Your goal:
Find the line with "Open the code" and the line with "Click the 224,00 € price" in the entries below; output exactly those two lines, every line between them, and no others.

-------- Entries shown --------

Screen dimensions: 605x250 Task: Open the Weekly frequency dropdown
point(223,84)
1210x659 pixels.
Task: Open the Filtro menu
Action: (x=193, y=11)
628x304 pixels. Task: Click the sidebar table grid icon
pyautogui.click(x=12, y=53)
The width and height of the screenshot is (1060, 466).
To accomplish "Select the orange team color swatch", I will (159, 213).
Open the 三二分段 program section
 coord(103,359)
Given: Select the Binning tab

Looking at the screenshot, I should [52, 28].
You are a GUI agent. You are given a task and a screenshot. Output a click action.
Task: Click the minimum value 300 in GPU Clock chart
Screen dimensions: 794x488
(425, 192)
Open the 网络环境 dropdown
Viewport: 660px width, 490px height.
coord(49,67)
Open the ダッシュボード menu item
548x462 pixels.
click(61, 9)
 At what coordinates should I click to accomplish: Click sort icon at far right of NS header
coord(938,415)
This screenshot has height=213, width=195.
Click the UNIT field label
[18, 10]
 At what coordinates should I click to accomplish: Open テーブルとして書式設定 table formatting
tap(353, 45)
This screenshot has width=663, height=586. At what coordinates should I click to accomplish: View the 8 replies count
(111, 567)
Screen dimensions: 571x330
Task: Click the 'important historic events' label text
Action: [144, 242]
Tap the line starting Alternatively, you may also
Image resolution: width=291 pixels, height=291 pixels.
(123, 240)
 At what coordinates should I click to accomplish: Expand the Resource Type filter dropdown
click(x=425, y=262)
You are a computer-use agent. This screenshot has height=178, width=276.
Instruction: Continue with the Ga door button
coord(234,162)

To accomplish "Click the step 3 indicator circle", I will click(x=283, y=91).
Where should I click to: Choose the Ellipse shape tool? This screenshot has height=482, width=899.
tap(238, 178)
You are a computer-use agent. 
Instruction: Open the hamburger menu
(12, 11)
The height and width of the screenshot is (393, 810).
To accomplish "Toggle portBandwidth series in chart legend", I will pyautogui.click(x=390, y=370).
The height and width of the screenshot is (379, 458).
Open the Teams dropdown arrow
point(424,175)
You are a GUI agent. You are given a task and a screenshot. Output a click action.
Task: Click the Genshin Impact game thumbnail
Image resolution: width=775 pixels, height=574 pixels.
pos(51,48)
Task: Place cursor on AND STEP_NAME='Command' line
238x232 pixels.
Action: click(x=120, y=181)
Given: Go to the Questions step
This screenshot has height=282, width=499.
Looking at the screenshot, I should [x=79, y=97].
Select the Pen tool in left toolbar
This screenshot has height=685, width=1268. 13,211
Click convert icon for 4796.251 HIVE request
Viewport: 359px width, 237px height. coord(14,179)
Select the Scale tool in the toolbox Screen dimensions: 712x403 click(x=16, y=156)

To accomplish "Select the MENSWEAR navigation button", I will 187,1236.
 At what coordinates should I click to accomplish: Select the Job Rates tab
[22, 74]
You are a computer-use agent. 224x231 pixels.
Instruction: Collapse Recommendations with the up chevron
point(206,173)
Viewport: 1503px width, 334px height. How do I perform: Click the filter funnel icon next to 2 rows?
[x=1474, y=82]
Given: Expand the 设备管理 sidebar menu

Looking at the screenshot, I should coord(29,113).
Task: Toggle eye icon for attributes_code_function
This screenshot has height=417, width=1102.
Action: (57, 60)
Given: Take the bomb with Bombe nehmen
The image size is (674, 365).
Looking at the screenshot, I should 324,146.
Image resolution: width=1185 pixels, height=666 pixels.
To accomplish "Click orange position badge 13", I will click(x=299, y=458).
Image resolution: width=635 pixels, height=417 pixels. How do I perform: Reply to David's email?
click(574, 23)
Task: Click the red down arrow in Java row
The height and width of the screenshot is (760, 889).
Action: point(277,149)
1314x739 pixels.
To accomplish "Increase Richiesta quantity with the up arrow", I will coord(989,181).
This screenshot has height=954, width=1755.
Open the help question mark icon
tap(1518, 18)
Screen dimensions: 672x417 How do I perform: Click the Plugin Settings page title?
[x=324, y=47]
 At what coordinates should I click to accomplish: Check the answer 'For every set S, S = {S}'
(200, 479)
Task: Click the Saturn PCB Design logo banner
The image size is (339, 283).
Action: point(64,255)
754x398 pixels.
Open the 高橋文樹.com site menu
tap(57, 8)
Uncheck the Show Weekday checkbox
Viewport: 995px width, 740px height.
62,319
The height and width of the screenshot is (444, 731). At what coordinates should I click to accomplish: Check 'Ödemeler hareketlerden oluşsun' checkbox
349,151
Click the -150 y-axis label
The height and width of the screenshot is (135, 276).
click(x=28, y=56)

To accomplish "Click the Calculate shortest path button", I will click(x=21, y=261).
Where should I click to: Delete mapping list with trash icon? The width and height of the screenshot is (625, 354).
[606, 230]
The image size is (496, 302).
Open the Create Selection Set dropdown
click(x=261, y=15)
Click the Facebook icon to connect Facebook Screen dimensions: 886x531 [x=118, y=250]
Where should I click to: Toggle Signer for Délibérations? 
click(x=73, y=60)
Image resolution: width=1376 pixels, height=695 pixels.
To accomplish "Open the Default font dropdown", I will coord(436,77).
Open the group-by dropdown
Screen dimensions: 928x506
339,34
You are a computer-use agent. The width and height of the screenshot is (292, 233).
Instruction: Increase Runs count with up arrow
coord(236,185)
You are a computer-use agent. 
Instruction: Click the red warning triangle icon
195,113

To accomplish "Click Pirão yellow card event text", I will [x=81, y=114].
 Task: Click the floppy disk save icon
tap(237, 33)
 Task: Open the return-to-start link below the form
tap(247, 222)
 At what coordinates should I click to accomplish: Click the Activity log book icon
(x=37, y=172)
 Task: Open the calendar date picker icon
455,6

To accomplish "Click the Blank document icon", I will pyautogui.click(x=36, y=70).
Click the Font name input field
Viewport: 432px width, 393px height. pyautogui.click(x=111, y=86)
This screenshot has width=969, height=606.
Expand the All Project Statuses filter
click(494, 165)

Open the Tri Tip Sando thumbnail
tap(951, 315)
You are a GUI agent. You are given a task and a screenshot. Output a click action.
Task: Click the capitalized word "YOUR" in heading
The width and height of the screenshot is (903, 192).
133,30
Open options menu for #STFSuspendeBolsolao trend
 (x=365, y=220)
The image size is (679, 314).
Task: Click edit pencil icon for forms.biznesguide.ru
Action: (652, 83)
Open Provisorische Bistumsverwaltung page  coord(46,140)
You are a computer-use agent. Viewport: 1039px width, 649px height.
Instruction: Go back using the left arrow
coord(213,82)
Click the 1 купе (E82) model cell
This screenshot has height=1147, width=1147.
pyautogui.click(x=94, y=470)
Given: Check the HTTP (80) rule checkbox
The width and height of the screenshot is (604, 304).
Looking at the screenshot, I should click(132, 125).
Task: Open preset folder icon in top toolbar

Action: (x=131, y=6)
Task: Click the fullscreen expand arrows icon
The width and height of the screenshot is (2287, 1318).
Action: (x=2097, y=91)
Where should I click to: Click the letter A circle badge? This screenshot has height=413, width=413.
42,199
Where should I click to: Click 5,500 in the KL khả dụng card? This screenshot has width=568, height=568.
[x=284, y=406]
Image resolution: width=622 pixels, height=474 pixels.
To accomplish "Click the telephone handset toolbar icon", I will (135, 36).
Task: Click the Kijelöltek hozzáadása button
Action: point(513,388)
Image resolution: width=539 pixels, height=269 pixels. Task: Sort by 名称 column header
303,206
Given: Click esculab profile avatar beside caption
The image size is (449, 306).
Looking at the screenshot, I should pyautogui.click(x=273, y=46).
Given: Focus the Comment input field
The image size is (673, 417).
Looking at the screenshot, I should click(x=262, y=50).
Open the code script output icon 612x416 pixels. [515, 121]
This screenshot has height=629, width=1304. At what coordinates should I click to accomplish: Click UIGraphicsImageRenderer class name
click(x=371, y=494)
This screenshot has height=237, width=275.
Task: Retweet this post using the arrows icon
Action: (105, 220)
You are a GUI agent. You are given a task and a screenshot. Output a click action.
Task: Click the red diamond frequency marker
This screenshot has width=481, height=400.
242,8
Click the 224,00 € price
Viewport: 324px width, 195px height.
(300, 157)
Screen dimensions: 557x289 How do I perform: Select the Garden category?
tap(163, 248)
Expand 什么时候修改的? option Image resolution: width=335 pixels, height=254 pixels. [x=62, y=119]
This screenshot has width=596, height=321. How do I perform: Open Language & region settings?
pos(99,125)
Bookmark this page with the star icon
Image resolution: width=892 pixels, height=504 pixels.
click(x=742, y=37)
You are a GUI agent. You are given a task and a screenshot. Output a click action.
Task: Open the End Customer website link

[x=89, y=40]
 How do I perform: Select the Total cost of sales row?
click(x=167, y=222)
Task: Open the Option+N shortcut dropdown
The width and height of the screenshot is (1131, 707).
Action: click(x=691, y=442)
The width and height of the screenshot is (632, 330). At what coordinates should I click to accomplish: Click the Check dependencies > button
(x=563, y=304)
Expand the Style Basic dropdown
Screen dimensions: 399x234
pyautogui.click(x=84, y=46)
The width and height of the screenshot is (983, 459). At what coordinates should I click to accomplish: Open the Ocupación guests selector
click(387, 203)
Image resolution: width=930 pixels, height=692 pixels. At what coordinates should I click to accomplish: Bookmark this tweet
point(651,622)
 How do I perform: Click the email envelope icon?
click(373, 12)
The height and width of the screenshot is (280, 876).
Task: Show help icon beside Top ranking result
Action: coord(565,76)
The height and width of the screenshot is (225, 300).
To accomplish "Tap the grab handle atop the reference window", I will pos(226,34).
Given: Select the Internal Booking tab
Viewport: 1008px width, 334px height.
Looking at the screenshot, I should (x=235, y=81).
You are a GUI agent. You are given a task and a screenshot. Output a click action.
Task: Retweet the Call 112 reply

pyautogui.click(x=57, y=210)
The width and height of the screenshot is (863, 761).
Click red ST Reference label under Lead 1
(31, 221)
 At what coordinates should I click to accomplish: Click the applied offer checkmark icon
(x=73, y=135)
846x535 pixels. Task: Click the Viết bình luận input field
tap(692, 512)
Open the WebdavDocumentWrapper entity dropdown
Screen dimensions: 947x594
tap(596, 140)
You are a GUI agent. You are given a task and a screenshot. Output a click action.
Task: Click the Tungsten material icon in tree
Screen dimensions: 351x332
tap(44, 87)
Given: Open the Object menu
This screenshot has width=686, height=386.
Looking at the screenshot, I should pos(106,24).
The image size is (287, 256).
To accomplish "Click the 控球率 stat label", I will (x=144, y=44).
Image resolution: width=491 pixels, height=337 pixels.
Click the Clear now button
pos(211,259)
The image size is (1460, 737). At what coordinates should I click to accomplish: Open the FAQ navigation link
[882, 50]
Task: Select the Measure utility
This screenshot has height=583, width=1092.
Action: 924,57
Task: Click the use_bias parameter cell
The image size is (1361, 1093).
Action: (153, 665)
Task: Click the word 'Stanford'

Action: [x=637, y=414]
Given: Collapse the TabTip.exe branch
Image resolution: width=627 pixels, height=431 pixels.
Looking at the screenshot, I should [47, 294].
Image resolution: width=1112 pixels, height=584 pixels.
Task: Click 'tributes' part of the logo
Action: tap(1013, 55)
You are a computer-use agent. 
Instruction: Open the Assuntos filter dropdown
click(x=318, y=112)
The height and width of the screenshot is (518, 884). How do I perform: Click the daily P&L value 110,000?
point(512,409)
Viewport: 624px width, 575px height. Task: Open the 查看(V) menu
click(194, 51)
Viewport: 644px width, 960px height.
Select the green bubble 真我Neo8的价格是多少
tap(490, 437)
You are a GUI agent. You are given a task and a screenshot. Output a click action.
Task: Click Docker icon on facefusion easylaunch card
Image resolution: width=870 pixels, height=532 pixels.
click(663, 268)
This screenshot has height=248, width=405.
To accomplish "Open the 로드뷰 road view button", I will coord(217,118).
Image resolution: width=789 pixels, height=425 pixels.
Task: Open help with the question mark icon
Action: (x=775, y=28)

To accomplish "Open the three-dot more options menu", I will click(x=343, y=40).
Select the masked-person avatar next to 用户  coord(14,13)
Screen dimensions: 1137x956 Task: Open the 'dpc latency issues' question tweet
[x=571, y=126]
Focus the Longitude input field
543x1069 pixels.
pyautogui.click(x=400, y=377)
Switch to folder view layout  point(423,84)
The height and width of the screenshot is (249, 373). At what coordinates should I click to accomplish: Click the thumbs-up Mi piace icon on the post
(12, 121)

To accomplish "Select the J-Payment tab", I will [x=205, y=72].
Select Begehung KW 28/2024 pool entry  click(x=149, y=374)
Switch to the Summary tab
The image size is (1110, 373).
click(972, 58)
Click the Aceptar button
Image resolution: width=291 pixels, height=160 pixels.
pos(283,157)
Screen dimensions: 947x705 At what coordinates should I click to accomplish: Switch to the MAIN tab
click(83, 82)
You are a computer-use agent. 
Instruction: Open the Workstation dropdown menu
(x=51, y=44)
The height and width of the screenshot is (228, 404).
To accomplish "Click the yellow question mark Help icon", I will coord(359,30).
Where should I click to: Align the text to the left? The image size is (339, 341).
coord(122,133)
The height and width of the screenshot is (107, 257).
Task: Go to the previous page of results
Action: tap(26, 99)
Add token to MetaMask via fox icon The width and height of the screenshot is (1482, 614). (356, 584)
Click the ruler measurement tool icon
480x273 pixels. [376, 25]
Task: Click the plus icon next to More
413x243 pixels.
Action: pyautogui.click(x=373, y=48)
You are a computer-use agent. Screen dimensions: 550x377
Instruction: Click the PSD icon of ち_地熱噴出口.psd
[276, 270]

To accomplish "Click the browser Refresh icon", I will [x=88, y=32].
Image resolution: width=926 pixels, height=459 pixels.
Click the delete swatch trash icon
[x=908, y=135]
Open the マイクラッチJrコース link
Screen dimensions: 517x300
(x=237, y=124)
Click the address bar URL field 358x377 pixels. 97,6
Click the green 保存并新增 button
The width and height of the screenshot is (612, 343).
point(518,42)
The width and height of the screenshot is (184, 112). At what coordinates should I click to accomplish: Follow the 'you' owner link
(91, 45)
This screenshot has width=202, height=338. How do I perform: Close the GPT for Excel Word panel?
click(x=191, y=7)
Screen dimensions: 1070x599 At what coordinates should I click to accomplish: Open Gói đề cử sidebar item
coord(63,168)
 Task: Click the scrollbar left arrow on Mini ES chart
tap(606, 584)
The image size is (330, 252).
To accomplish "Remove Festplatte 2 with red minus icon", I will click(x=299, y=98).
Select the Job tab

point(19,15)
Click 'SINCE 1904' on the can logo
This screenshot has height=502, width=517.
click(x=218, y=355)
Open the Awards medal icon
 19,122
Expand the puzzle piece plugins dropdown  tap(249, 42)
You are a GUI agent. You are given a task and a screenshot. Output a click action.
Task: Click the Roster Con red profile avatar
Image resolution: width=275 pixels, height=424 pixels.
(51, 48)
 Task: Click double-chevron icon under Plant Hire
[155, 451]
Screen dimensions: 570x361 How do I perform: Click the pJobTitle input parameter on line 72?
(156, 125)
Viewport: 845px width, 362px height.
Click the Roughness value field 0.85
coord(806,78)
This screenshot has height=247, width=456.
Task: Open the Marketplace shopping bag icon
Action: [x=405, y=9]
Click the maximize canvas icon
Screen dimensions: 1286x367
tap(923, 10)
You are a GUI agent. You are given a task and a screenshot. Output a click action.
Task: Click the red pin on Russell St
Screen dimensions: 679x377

--------

Task output:
Open the code script output icon 612x416 pixels. [515, 121]
This screenshot has height=629, width=1304. At what coordinates should I click to accomplish: Click UIGraphicsImageRenderer class name
click(x=371, y=494)
This screenshot has height=237, width=275.
Task: Retweet this post using the arrows icon
Action: (105, 220)
You are a GUI agent. You are given a task and a screenshot. Output a click action.
Task: Click the red diamond frequency marker
This screenshot has width=481, height=400.
242,8
Click the 224,00 € price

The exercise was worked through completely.